When I was in my twenties and living and going to school out in Oregon, I drove cross-country more than once, setting all kinds of personal speed records. (This was back in the day when Montana and Wyoming allowed you to set your own speed limit provided it was "reasonable" for the road conditions.) With three drivers, I could get door to door, a distance of 2500 miles, in 48 hours, stopping only for gas, food to eat in the car, and bathroom breaks.
Now that was driving. But again, I was in my 20s when I did that.
I don't pretend that I am in my 20s. Or my 30s or 40s or 50s. I'm 60. I was not guaranteed I would ever reach 60, so I relish being 60. And at 60, I know my limitations, be they physical, mental, emotional, or any combination thereof.
So what was I doing driving cross-country across Indiana on US 30 at 11:30 p.m. last night, arriving home in Delaware close to 3:00 a.m. this morning?
Warren and I had the best of intentions. I was at Mayo earlier this week, we were supposed to leave Monday afternoon, and arrive home Tuesday early after a night in Oak Park. But more testing was ordered late in the day, which meant staying in Rochester a second night. By arriving early and taking a seat in a waiting area for over three hours on Tuesday, I managed to benefit from a cancellation and move my afternoon appointment to mid-morning, allowing us to leave the fair City of Medicine at noon. Great! With steady driving, we would be home before midnight, stopping briefly at Oak Park to retrieve items we had left for our return trip.

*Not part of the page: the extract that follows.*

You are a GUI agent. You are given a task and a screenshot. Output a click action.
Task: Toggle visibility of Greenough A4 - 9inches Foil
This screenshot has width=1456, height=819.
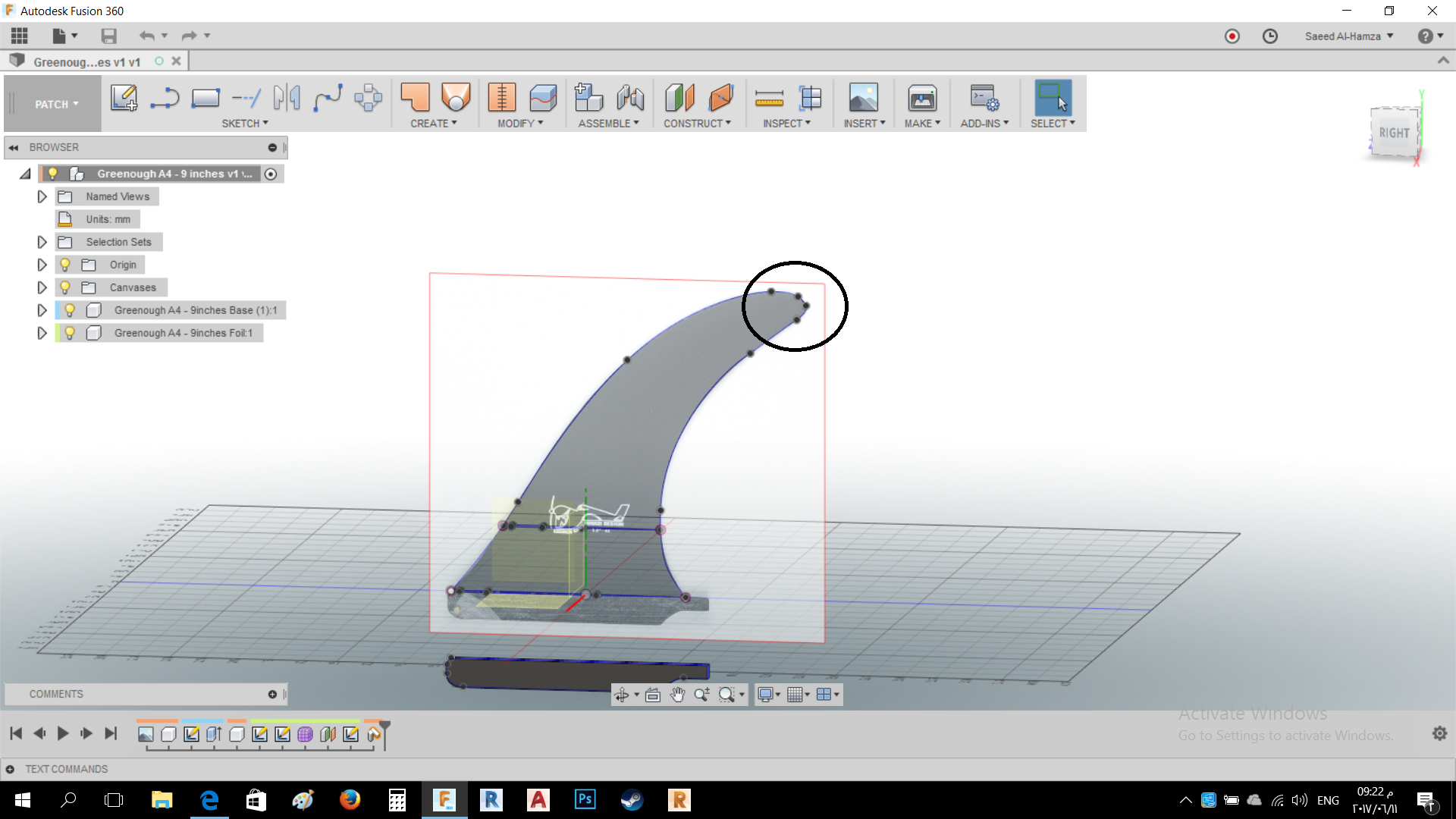click(x=69, y=333)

Well, that was the plan. And it held firm until we hit the worst ever traffic tie-up in west Chicago. WORST EVER. It took us over an hour to crawl two miles. (I clocked it.) The cause was a badly damaged tanker; we saw tow trucks (plural) hauling it away. And the result was over two hours lost over a handful of miles.
We had a decision to make. Do we stay at Oak Park for a few hours, rest, and then drive some more? Or do we just keep driving? The latter won out, despite the little voice in my head screaming, "ARE YOU NUTS? ARE YOU CRAZY?" We stopped for 10 minutes in Oak Park to gather our goods, and then resumed the drive.
Goodbye, Chicago. Goodbye, Skyway. Hello, Indiana.
I drove a major chunk of Indiana, from Merrillville in the west to Warsaw in the east. That was so Warren could rest and drive the last leg into Ohio and home. To entertain myself, I softly sang show tunes, an old, old fallback from those long ago marathon drives. Once Warren took over, I fell into a numb trance, not quite awake, not quite asleep, just counting down the miles.
It is just past noon on Wednesday as I write this. I have been awake and up for some four hours, after about five hours of sleep. Warren went to work; I called off. My body is reminding me sharply that I am not 20. Or any other age than the 60 I am.
But it is a beautiful fall day out. And I am home.